* Start Document passage *

We Love the City

The monologue is my preferred method of discourse.

Batman: The Resurrection of Ra’s Al Ghul review


“Worst” is a horribly misused word. Look up any movie on IMDB and you’ll find the user reviews  peppered with comments declaring it the worst ever. There’s an astonishing lack of perspective and context on display, as though people simply don’t understand the vast amount of utter crap that is produced in any field in any year. X-Men 3 may have been a pretty damn bad movie, but it’s not Plan 9 from Outer Space, nor would it surpass any number of student and independent films produced around the world in the decades since someone thought it would be neat if they could find a way for pictures to move. It’s not even limited to a lack of historical or global context; sometimes, people just don’t think before throwing “worst” around like a Wal-Mart Throw Pillow.

I say this not to argue with the hordes of ranting lunatics on the internet, but to provide context  to this piece, to let you know that I do not say what I am about to say casually or without introspection: The Resurrection of Ra’s Al Ghul is one of the worst comics I have ever read.

Look, I think superhero comics get a bum rap from some people, with the genre bearing the brunt of complaints about wonky distribution systems and a medium that struggles with mainstream acceptance. It’s true that I don’t read a lot of Marvel or DC superhero books these days, but that has less to do with quality than it does to do with big crossovers, obsessive nostalgia, and an unwillingness to do anything truly unique or different.

* End Document passage *
* Start Data lines *

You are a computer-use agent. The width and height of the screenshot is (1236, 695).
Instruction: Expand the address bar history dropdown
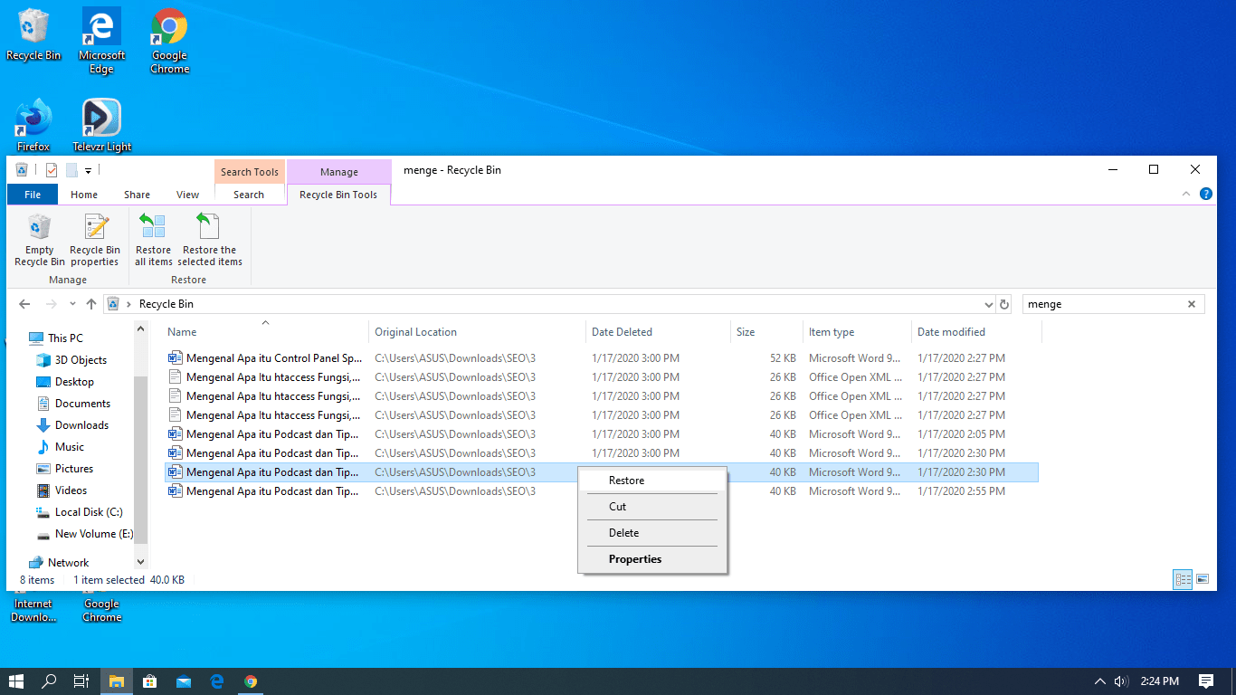988,305
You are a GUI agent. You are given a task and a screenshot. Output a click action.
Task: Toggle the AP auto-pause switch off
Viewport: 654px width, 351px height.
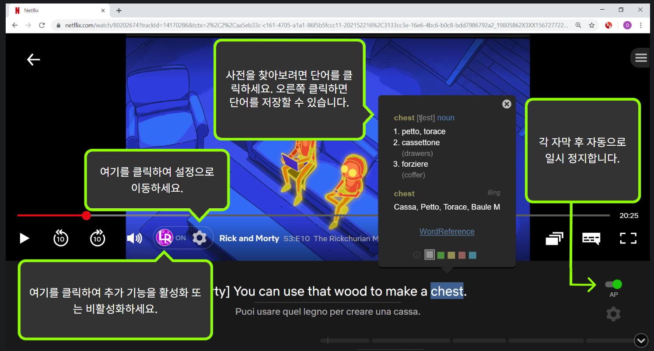click(x=613, y=283)
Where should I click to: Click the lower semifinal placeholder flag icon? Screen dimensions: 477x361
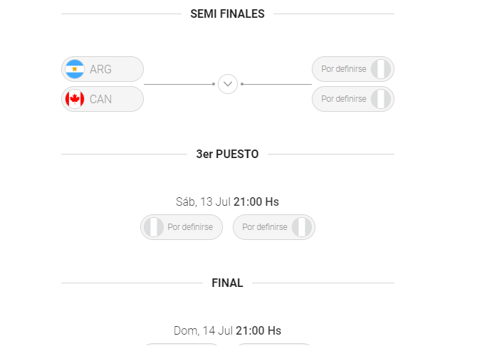(x=381, y=99)
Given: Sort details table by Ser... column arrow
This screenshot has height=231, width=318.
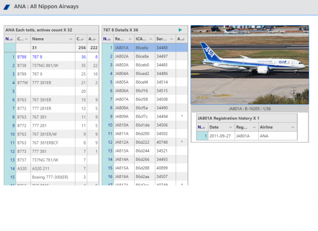Looking at the screenshot, I should (x=172, y=39).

* End Data lines *

**Aim:** Reproduce the Batman comic review above word for word, from its first line to its last.

**Written solution:**
We Love the City

The monologue is my preferred method of discourse.

Batman: The Resurrection of Ra’s Al Ghul review


“Worst” is a horribly misused word. Look up any movie on IMDB and you’ll find the user reviews  peppered with comments declaring it the worst ever. There’s an astonishing lack of perspective and context on display, as though people simply don’t understand the vast amount of utter crap that is produced in any field in any year. X-Men 3 may have been a pretty damn bad movie, but it’s not Plan 9 from Outer Space, nor would it surpass any number of student and independent films produced around the world in the decades since someone thought it would be neat if they could find a way for pictures to move. It’s not even limited to a lack of historical or global context; sometimes, people just don’t think before throwing “worst” around like a Wal-Mart Throw Pillow.

I say this not to argue with the hordes of ranting lunatics on the internet, but to provide context  to this piece, to let you know that I do not say what I am about to say casually or without introspection: The Resurrection of Ra’s Al Ghul is one of the worst comics I have ever read.

Look, I think superhero comics get a bum rap from some people, with the genre bearing the brunt of complaints about wonky distribution systems and a medium that struggles with mainstream acceptance. It’s true that I don’t read a lot of Marvel or DC superhero books these days, but that has less to do with quality than it does to do with big crossovers, obsessive nostalgia, and an unwillingness to do anything truly unique or different.